An unveiling of artifacts

The Tale of the Librarian's Fifth Wife is collection of moments, an assemblage of events, a bread basket of words, a swap meet of scraps left behind from a beautiful romance that will help clue you in to the real deal, to the life of two star crossed lovers that has already been lived and left behind. For the moment, anyway.


Our lives lie scattered over several states and a half a case worth of decades. It's not so much a want as a need to do this, to gather together the splinters and the shards of our times and share them here with you. Those bits and pieces of flotsam and jetsam found below in this winsome log are the bits and pieces of our times, a smattering of the trinkets of the love that Jane and I gathered up over the course of five long hard years. How they come to you now is in a story of sorts, a type of autobiographical fiction, with images cadged from places other than our satchel. Give it time, photos, sepia, wrinkled, pocket worn, are yet to come.

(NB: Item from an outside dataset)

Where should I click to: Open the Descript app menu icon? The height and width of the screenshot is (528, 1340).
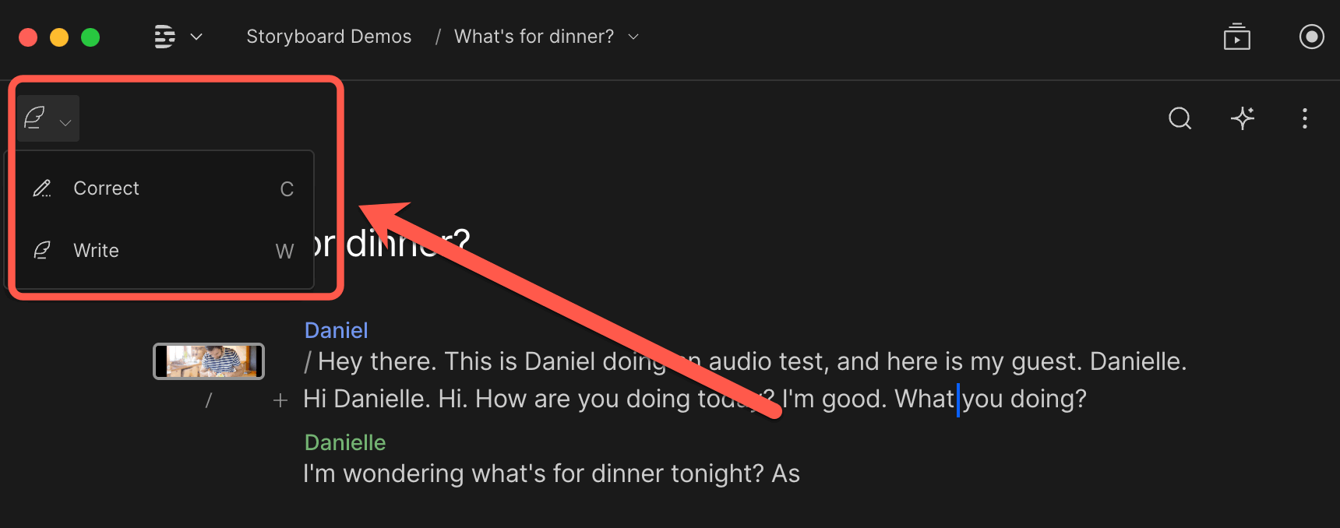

So, what else is there to do but get out that cobbled together blanket of dreams from the back of the car, spread it out under the branches of our favorite green and noble Oregon Maple tree that we both loved and share these words and tales of those long ago times with you. It was a wonderful time. Sit a spell, grab your spectacles and come ride along with us for awhile.

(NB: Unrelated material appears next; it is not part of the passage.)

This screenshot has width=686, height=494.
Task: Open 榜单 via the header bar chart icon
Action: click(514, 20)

Love, Jane, the Professora and Roger, the Wild Half Mexican Boy



Tuesday, December 16, 2008

Blue geode, Denver souvenir, spring '06

I must admit that it was a mighty pretty rock, that sparkling blue stone you picked up for me in Denver. I've had it now, what, almost three years now? But I have to tell you, M, that it's gotten to be just a bit too heavy for me to carry around anymore. I think I need to set it down for awhile.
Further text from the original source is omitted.